# [DATA PROVIDED]
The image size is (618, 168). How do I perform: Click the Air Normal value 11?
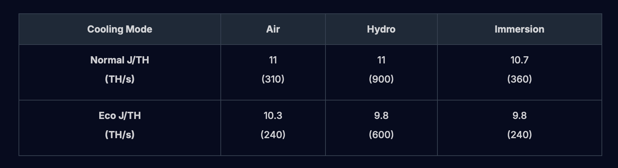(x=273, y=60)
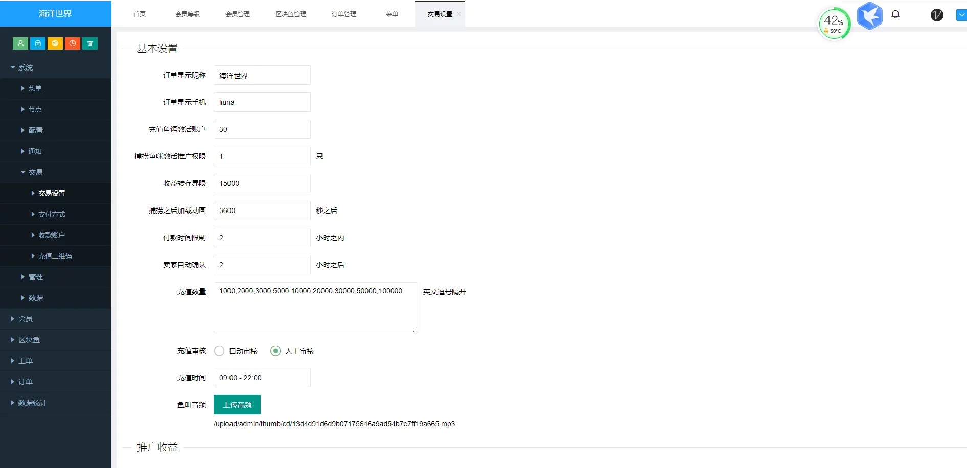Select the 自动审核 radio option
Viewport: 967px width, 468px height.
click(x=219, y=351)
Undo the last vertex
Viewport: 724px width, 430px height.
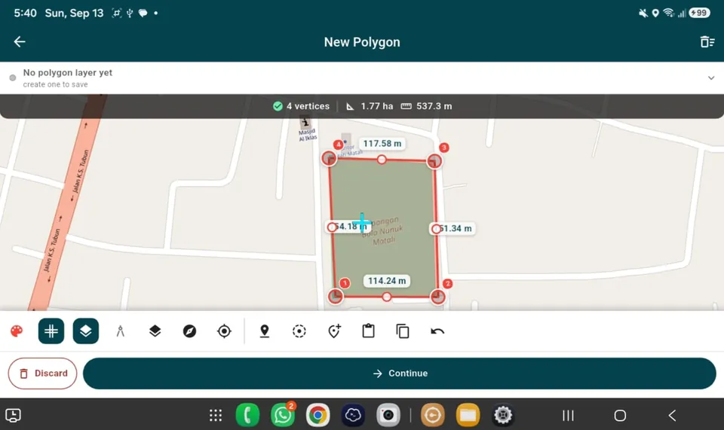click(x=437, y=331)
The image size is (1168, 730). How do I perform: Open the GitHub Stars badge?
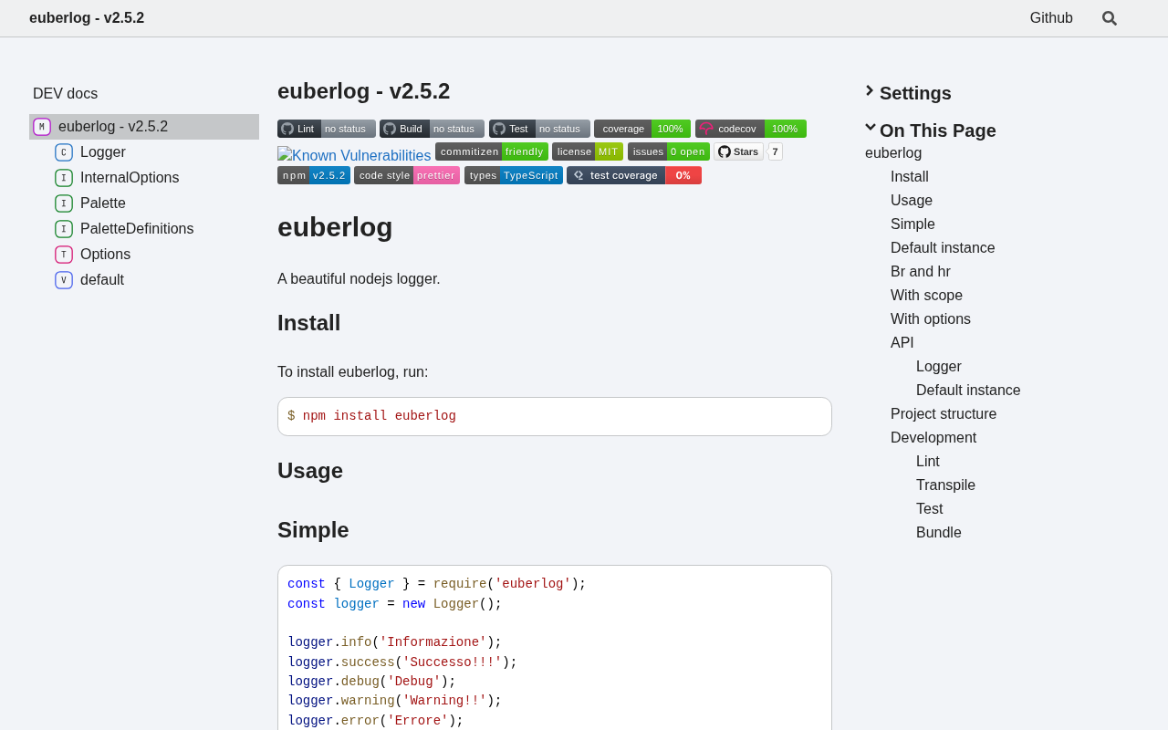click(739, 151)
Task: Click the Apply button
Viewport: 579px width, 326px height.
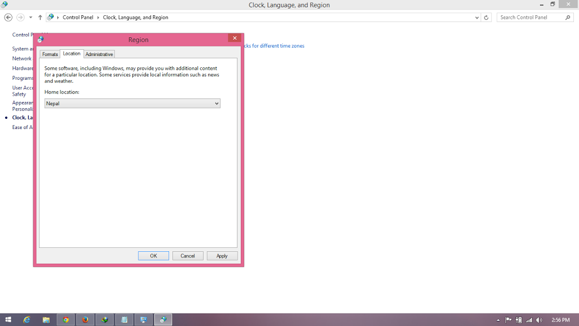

# [ASSIGNMENT]
A verbatim retyping of the listing, without any pictures, is the expected answer.

# [WRITTEN ANSWER]
The image size is (618, 168). How do I perform: Click the Air Normal value 11?
(x=273, y=60)
Select the 自动审核 radio option
Viewport: 967px width, 468px height.
click(x=219, y=351)
Undo the last vertex
Viewport: 724px width, 430px height.
click(x=437, y=331)
The image size is (1168, 730). How do I perform: Open the GitHub Stars badge?
click(739, 151)
Task: Click the Apply button
Viewport: 579px width, 326px height.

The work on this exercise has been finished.